Directive:
Reproduce every record below verbatim, leaving out the pictures.
━━━━━━━━━━━━━━━━
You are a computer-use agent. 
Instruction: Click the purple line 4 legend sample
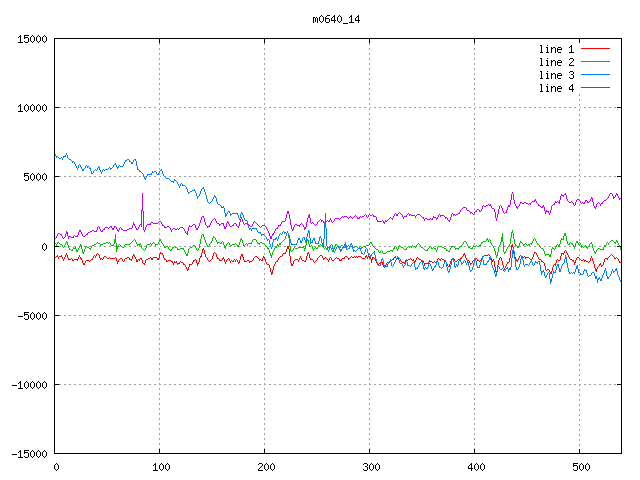coord(595,88)
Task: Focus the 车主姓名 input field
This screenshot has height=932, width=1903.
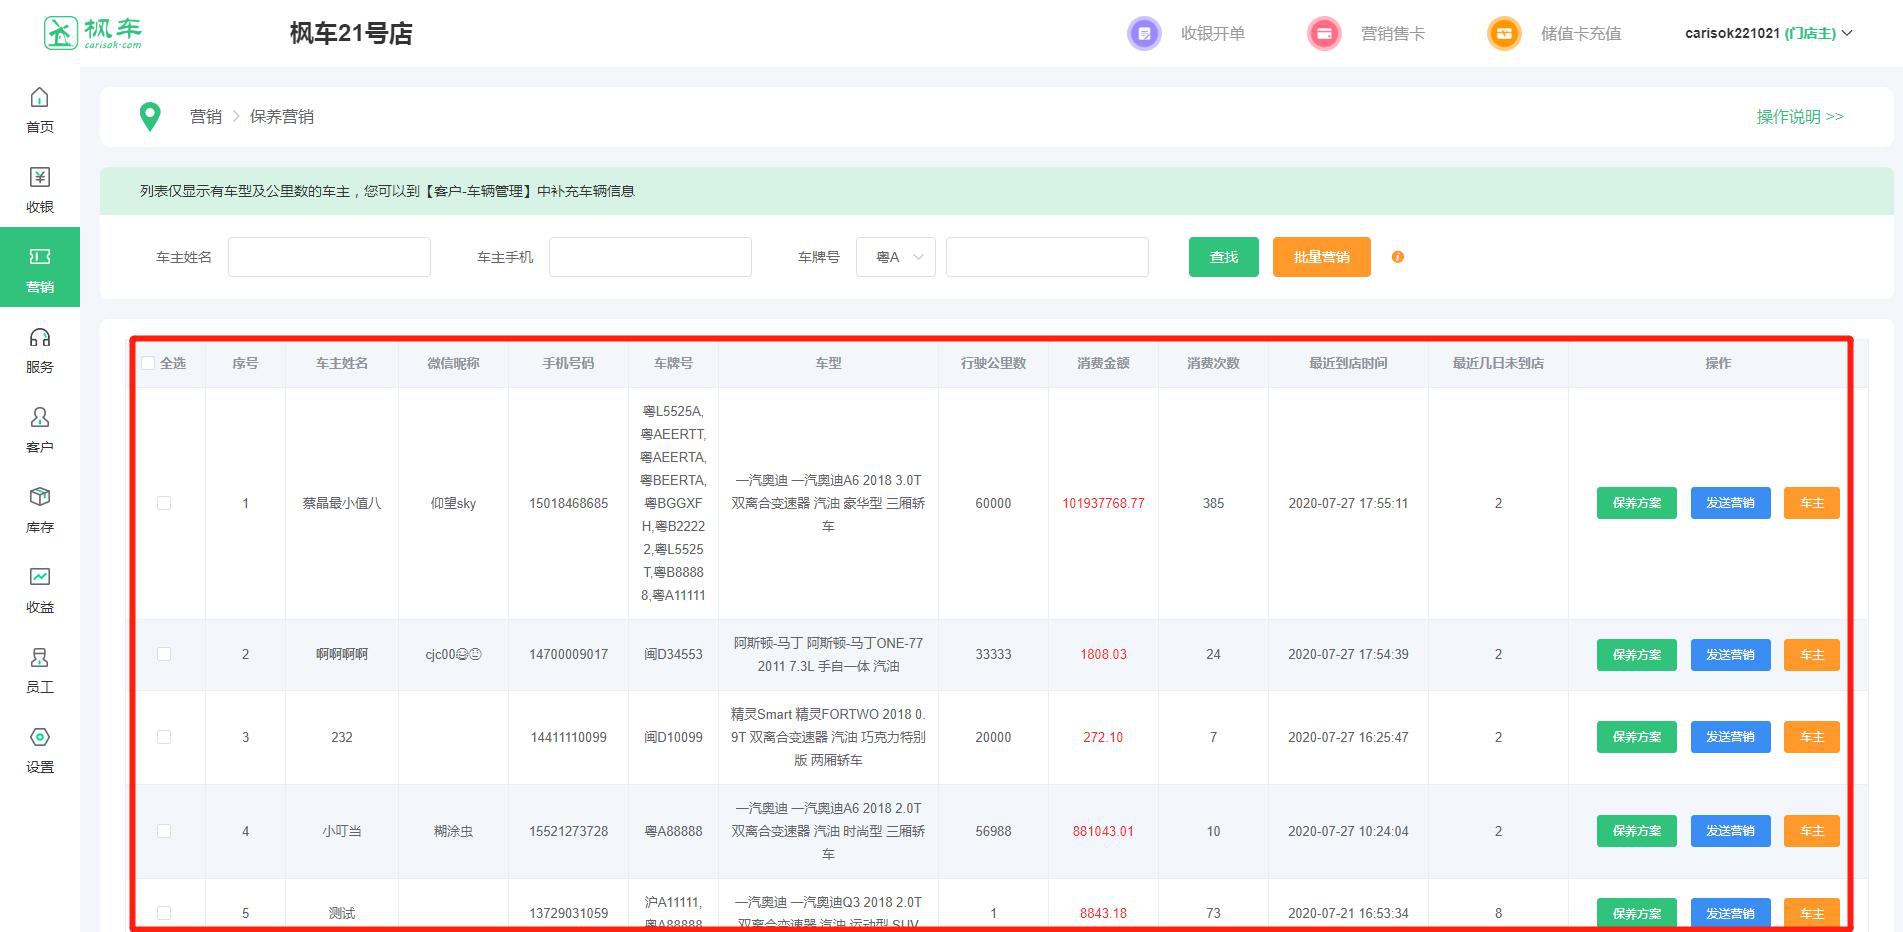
━━━━━━━━━━━━━━━━
Result for this task:
You are a computer-use agent. 
Instruction: Click the purple line 4 legend sample
coord(595,88)
Task: Focus the 车主姓名 input field
This screenshot has height=932, width=1903.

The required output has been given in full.